- Listing -
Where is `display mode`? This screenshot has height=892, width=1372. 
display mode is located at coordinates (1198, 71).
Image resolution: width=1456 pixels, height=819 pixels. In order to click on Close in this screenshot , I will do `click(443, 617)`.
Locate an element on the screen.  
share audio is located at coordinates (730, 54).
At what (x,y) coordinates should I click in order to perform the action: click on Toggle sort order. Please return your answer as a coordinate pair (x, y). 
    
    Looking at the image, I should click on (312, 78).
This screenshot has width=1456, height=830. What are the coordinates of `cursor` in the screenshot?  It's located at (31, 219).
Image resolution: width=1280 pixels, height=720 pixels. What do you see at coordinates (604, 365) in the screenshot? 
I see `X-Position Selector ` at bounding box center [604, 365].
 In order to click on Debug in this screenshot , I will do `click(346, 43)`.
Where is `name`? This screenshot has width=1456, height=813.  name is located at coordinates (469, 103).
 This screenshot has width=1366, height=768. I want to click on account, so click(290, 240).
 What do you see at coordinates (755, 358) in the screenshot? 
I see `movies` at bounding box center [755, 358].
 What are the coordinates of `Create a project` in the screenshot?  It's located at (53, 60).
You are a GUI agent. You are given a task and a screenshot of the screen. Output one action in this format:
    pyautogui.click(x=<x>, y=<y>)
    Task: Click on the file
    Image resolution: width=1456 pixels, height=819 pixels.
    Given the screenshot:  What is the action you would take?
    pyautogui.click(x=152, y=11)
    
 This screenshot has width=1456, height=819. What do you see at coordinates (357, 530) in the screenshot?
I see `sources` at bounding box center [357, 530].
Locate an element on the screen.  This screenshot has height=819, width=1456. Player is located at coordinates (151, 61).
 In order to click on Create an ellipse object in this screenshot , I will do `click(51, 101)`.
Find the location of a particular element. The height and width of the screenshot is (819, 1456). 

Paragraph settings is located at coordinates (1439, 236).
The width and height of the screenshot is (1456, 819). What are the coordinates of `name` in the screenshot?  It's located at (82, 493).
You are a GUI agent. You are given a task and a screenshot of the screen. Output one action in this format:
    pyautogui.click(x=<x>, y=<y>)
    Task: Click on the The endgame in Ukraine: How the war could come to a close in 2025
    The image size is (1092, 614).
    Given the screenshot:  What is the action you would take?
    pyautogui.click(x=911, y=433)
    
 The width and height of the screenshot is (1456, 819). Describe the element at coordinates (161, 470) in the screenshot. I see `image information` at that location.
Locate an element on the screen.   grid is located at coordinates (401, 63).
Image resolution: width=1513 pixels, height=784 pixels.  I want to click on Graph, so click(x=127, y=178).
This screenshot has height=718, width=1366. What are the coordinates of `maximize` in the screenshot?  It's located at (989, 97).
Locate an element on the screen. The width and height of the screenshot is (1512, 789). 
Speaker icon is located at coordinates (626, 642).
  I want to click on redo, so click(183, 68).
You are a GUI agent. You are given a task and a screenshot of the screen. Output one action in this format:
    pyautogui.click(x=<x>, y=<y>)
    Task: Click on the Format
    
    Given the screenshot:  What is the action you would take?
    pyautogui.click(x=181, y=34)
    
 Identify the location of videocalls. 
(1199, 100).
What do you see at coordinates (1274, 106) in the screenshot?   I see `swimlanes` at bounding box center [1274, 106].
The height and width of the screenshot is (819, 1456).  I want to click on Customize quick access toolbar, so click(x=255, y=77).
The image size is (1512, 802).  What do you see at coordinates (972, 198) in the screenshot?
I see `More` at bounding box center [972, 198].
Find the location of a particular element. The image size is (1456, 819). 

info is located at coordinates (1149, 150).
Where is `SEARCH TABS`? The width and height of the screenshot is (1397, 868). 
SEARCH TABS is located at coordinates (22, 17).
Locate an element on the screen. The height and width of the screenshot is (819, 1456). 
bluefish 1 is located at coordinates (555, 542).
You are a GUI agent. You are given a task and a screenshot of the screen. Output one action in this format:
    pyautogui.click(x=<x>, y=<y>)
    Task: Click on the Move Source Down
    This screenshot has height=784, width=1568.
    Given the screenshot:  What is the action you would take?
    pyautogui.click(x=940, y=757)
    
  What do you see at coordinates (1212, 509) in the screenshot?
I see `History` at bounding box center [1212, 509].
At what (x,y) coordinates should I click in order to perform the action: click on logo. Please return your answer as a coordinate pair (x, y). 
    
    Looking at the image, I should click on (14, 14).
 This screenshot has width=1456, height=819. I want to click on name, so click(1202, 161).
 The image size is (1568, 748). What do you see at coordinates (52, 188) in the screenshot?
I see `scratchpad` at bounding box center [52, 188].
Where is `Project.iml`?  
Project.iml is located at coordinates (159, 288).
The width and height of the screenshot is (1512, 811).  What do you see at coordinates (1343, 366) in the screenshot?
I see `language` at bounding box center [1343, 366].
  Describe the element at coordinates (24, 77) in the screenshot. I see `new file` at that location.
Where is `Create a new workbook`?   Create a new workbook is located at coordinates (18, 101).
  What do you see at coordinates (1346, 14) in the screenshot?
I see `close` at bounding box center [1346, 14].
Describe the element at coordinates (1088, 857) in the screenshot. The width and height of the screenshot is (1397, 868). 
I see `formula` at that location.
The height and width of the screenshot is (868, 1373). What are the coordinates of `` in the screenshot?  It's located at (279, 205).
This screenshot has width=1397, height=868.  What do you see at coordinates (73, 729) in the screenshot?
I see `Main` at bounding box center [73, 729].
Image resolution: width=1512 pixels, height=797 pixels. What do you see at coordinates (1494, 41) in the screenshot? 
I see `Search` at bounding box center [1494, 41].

- What needs to be done -
Write out all of the lines above again, word for word and in the same order, without changing anything.

- Task response -
Where is `display mode`? This screenshot has height=892, width=1372. 
display mode is located at coordinates (1198, 71).
Image resolution: width=1456 pixels, height=819 pixels. In order to click on Close in this screenshot , I will do `click(443, 617)`.
Locate an element on the screen.  
share audio is located at coordinates (730, 54).
At what (x,y) coordinates should I click in order to perform the action: click on Toggle sort order. Please return your answer as a coordinate pair (x, y). 
    
    Looking at the image, I should click on (312, 78).
This screenshot has width=1456, height=830. What are the coordinates of `cursor` in the screenshot?  It's located at (31, 219).
Image resolution: width=1280 pixels, height=720 pixels. What do you see at coordinates (604, 365) in the screenshot? 
I see `X-Position Selector ` at bounding box center [604, 365].
 In order to click on Debug in this screenshot , I will do `click(346, 43)`.
Where is `name`? This screenshot has width=1456, height=813.  name is located at coordinates (469, 103).
 This screenshot has width=1366, height=768. I want to click on account, so click(290, 240).
 What do you see at coordinates (755, 358) in the screenshot? 
I see `movies` at bounding box center [755, 358].
 What are the coordinates of `Create a project` in the screenshot?  It's located at (53, 60).
You are a GUI agent. You are given a task and a screenshot of the screen. Output one action in this format:
    pyautogui.click(x=<x>, y=<y>)
    Task: Click on the file
    Image resolution: width=1456 pixels, height=819 pixels.
    Given the screenshot:  What is the action you would take?
    pyautogui.click(x=152, y=11)
    
 This screenshot has width=1456, height=819. What do you see at coordinates (357, 530) in the screenshot?
I see `sources` at bounding box center [357, 530].
Locate an element on the screen.  This screenshot has height=819, width=1456. Player is located at coordinates (151, 61).
 In order to click on Create an ellipse object in this screenshot , I will do `click(51, 101)`.
Find the location of a particular element. The height and width of the screenshot is (819, 1456). 

Paragraph settings is located at coordinates (1439, 236).
The width and height of the screenshot is (1456, 819). What are the coordinates of `name` in the screenshot?  It's located at (82, 493).
You are a GUI agent. You are given a task and a screenshot of the screen. Output one action in this format:
    pyautogui.click(x=<x>, y=<y>)
    Task: Click on the The endgame in Ukraine: How the war could come to a close in 2025
    The image size is (1092, 614).
    Given the screenshot:  What is the action you would take?
    pyautogui.click(x=911, y=433)
    
 The width and height of the screenshot is (1456, 819). Describe the element at coordinates (161, 470) in the screenshot. I see `image information` at that location.
Locate an element on the screen.   grid is located at coordinates (401, 63).
Image resolution: width=1513 pixels, height=784 pixels.  I want to click on Graph, so click(x=127, y=178).
This screenshot has height=718, width=1366. What are the coordinates of `maximize` in the screenshot?  It's located at (989, 97).
Locate an element on the screen. The width and height of the screenshot is (1512, 789). 
Speaker icon is located at coordinates (626, 642).
  I want to click on redo, so click(183, 68).
You are a GUI agent. You are given a task and a screenshot of the screen. Output one action in this format:
    pyautogui.click(x=<x>, y=<y>)
    Task: Click on the Format
    
    Given the screenshot:  What is the action you would take?
    pyautogui.click(x=181, y=34)
    
 Identify the location of videocalls. 
(1199, 100).
What do you see at coordinates (1274, 106) in the screenshot?   I see `swimlanes` at bounding box center [1274, 106].
The height and width of the screenshot is (819, 1456).  I want to click on Customize quick access toolbar, so click(x=255, y=77).
The image size is (1512, 802).  What do you see at coordinates (972, 198) in the screenshot?
I see `More` at bounding box center [972, 198].
Find the location of a particular element. The image size is (1456, 819). 

info is located at coordinates (1149, 150).
Where is `SEARCH TABS`? The width and height of the screenshot is (1397, 868). 
SEARCH TABS is located at coordinates (22, 17).
Locate an element on the screen. The height and width of the screenshot is (819, 1456). 
bluefish 1 is located at coordinates (555, 542).
You are a GUI agent. You are given a task and a screenshot of the screen. Output one action in this format:
    pyautogui.click(x=<x>, y=<y>)
    Task: Click on the Move Source Down
    This screenshot has height=784, width=1568.
    Given the screenshot:  What is the action you would take?
    pyautogui.click(x=940, y=757)
    
  What do you see at coordinates (1212, 509) in the screenshot?
I see `History` at bounding box center [1212, 509].
At what (x,y) coordinates should I click in order to perform the action: click on logo. Please return your answer as a coordinate pair (x, y). 
    
    Looking at the image, I should click on (14, 14).
 This screenshot has width=1456, height=819. I want to click on name, so click(1202, 161).
 The image size is (1568, 748). What do you see at coordinates (52, 188) in the screenshot?
I see `scratchpad` at bounding box center [52, 188].
Where is `Project.iml`?  
Project.iml is located at coordinates (159, 288).
The width and height of the screenshot is (1512, 811).  What do you see at coordinates (1343, 366) in the screenshot?
I see `language` at bounding box center [1343, 366].
  Describe the element at coordinates (24, 77) in the screenshot. I see `new file` at that location.
Where is `Create a new workbook`?   Create a new workbook is located at coordinates (18, 101).
  What do you see at coordinates (1346, 14) in the screenshot?
I see `close` at bounding box center [1346, 14].
Describe the element at coordinates (1088, 857) in the screenshot. The width and height of the screenshot is (1397, 868). 
I see `formula` at that location.
The height and width of the screenshot is (868, 1373). What are the coordinates of `` in the screenshot?  It's located at (279, 205).
This screenshot has width=1397, height=868.  What do you see at coordinates (73, 729) in the screenshot?
I see `Main` at bounding box center [73, 729].
Image resolution: width=1512 pixels, height=797 pixels. What do you see at coordinates (1494, 41) in the screenshot? 
I see `Search` at bounding box center [1494, 41].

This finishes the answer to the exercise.